(Dataset entries)
================

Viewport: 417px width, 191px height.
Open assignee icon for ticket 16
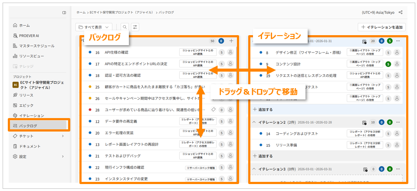230,53
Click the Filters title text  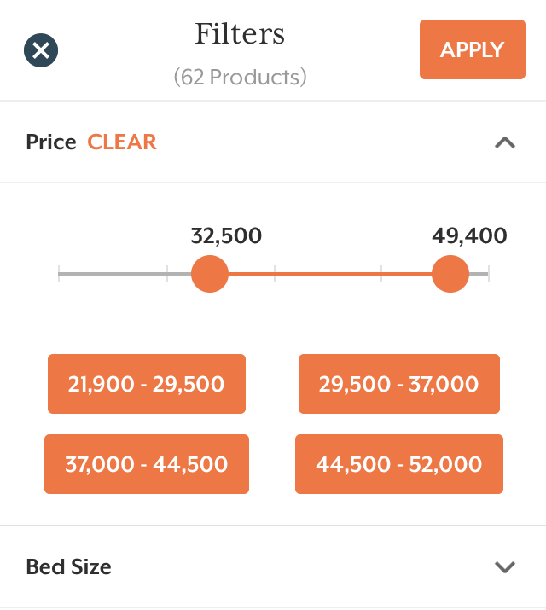(x=240, y=34)
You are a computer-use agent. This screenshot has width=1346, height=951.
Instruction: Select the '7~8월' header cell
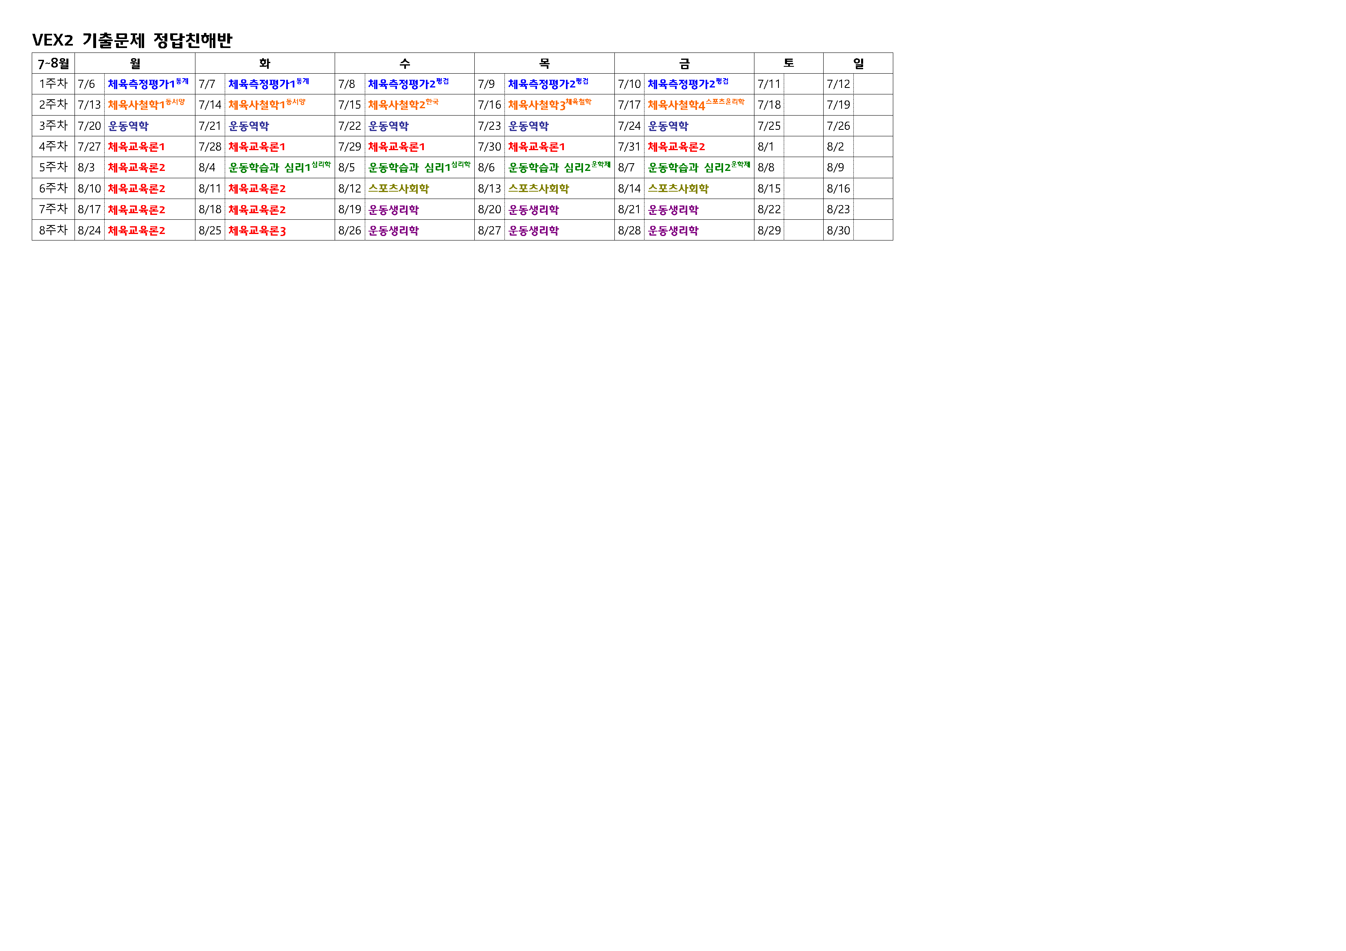click(53, 63)
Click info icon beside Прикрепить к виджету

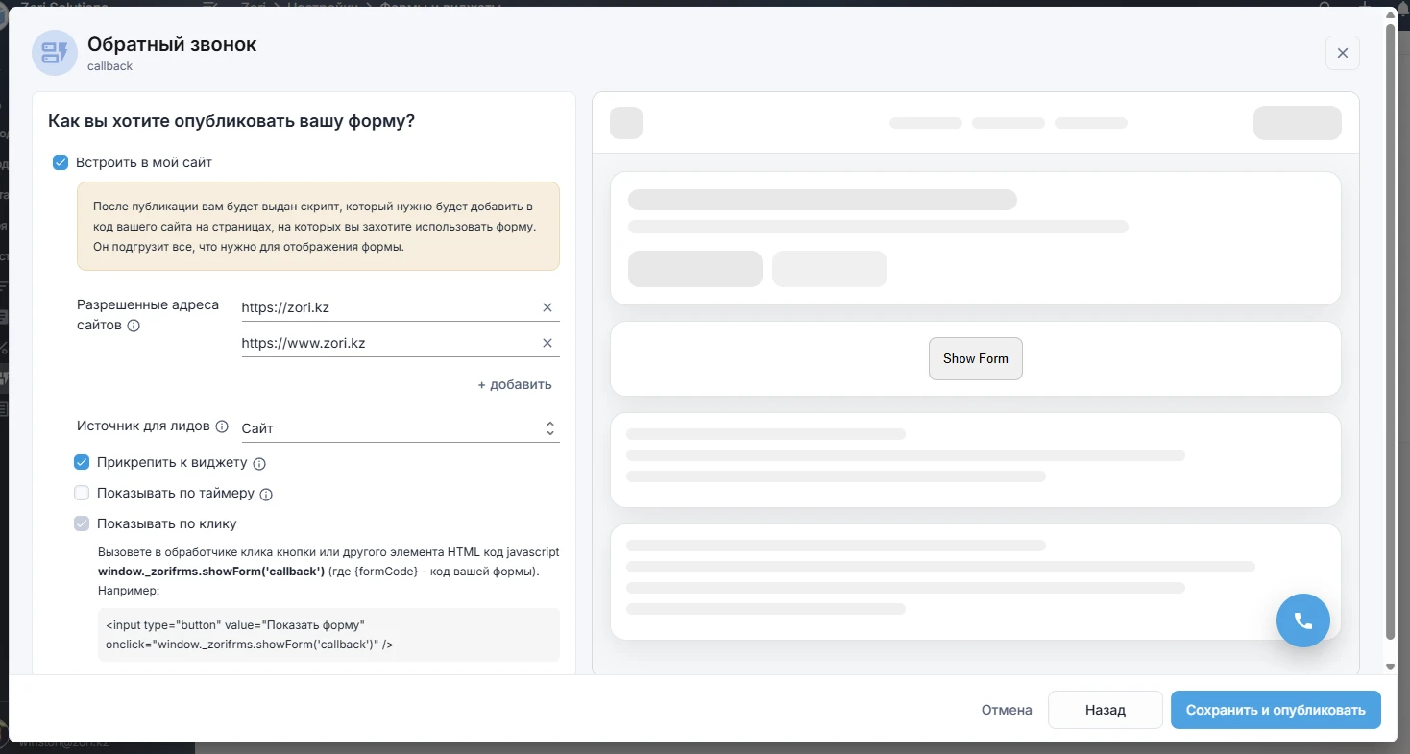point(259,463)
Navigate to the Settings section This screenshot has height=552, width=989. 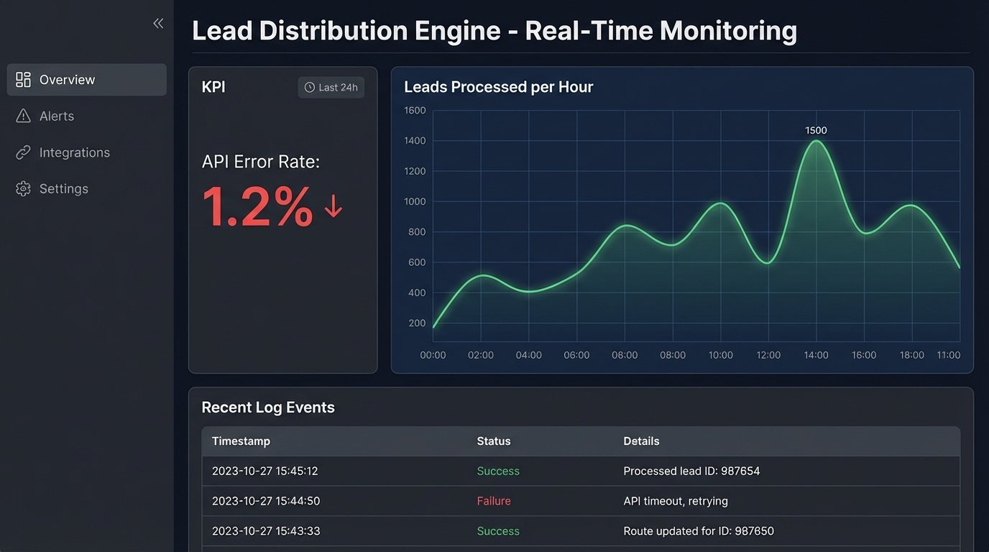click(x=64, y=188)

================

→ **DESCRIPTION OF THE TASK**
Tally the lines in the records above that contain the string "icon". Reply with the number alone.

→ **FINAL ANSWER**
2